Basically, what's the new usage pattern to replace Direct3D 11's
set constant buffer for thing 1
draw thing 1
set constant buffer for thing 2
draw thing 2
...
set constant buffer for thing n
draw thing n
D3D11 can use the other pattern fine and is generally faster there too, just saying (though there are a few annoying issues because you can't bind by offset nor map with no_overwrite, and constant buffers couldn't be bigger than 64kb, but you can workaround those issues).
Is this practical for scenes with large amounts of objects?
Yes.
Each person needs at least a world matrix (let's say it's pre-multiplied with view and projection, so a 4x4 matrix) and a set of skinning data (say an upper limit of 96 bones packed into 4x3 matrices).
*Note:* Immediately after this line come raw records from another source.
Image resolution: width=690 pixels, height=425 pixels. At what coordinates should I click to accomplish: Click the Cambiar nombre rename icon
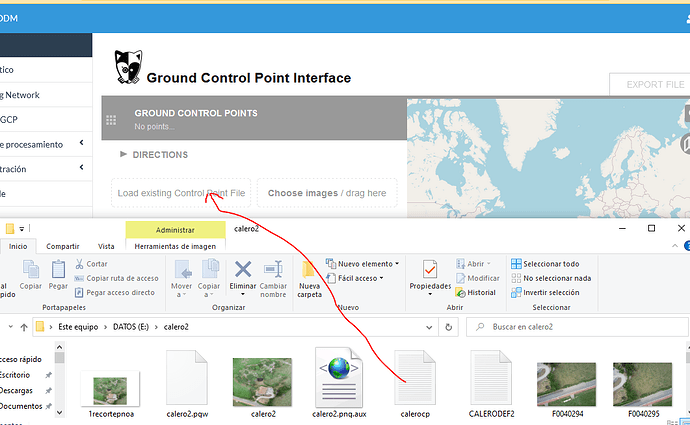(274, 270)
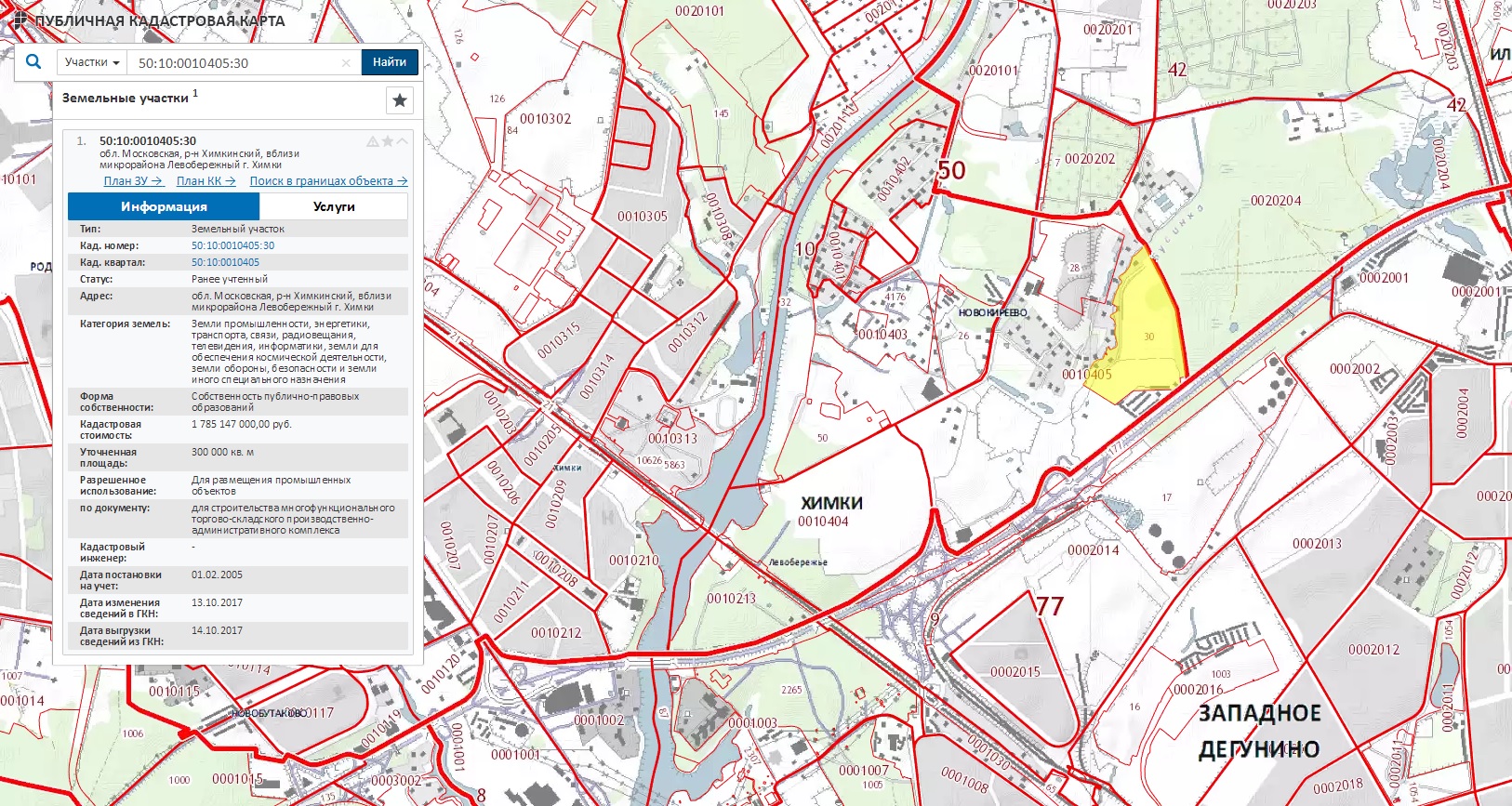Click the warning triangle icon on the result
This screenshot has width=1512, height=806.
(x=373, y=141)
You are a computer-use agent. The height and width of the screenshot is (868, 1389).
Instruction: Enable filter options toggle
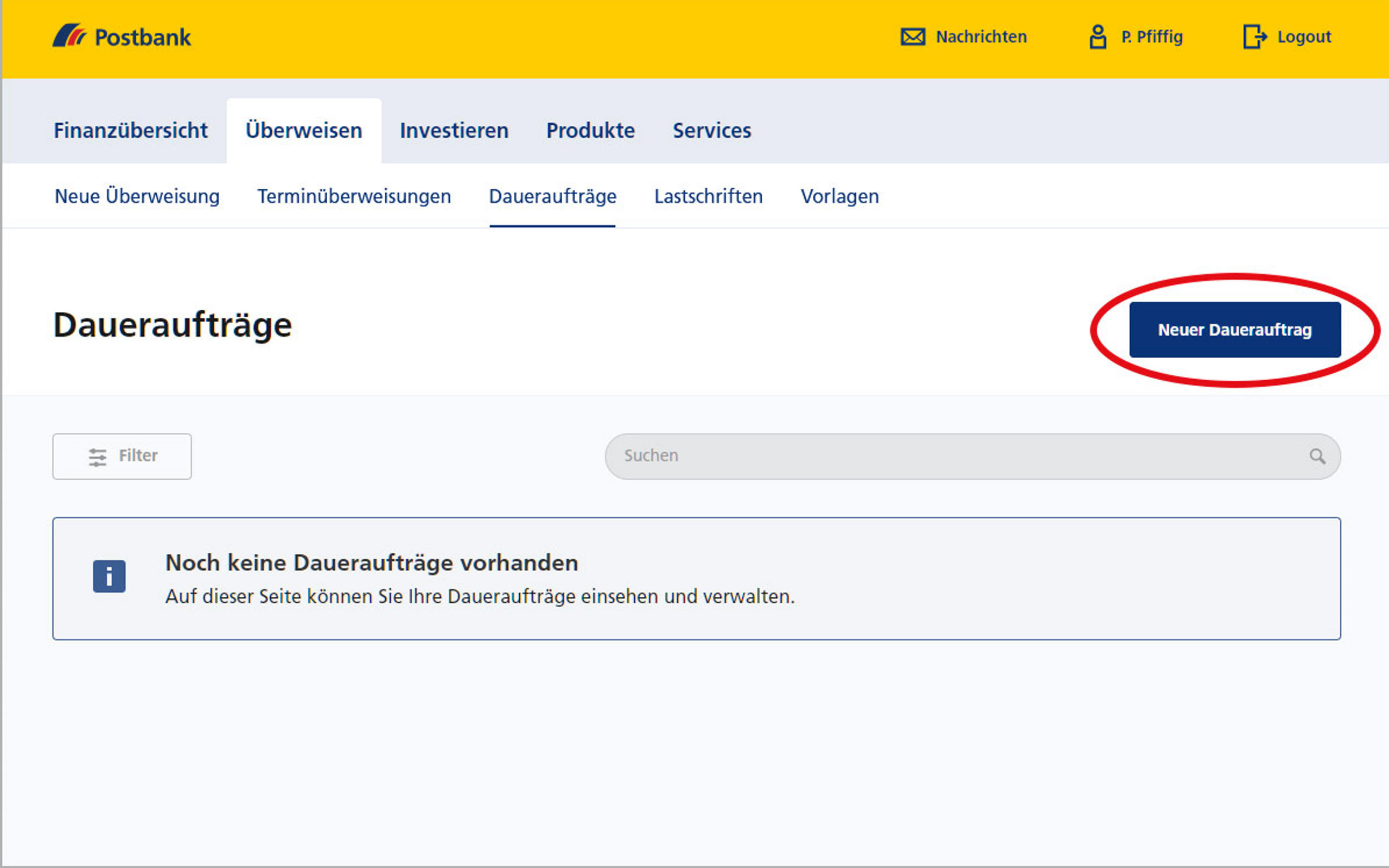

Best case scenario you need 96 4x3 matrices since you can concatenate the world matrix to the bone matrices before sending them; while sending the viewProj matrix in another constant buffer. Note that if a character needs 40 matrices, you write those 40 and skip 56. It doesn't help the GPU's cache, but it does help with bandwidth.
But still, yes, you're left with 4.608 bytes per object, which at 64kb per constant buffer limit, you can only pack 14 objects per constant buffer.
In such case, just use a texture buffer instead of a constant buffer which doesn't have the 64kb limit.
There aren't many differences anyway in modern hardware, and in older hardware skinning would still be the preferred choice for storing skinning matrices anyway.
It just seems like a whole lot of storage
Yes. But you're thinking about skinned crowd rendering which is one of the things games FAKE. A LOT OF FAKE.
Use high quality normal mapped impostors, upload a couple animation matrices and shared them randomly with characters so they don't notice you're actually playing 32-64 different animations and repeating them. Use stick figures very far away. Play a video about crowds on the background. Use sound to fool people there's more people there actually is. Be creative.
Most objects rendered in a game don't involve skinning, except crowds. Which is where we fake.
especially once you go further down the pipeline and realize you need some of this data again in shadow map passes per casting light.
Whoa wait a second. Yes, you can do that. And it works well for non-skinned objects. But if you've uploaded the matrices in world space in one buffer, and the view/proj matrices in another buffer (and concatenate in the vertex shader); you don't need to reupload the data from the first buffer! You just need to reupload the data for the second buffer (which is 64-128 bytes per pass depending on whether you send the view and viewProj matrices, or just the viewProj)
Finally: What do you think was happening before? You were doing exactly the same, but with more calls to map/unmap and XSSetConstantBuffers. And whatever extra you have to do now, was being done behind the scenes. Now you just get to see the cost for yourself.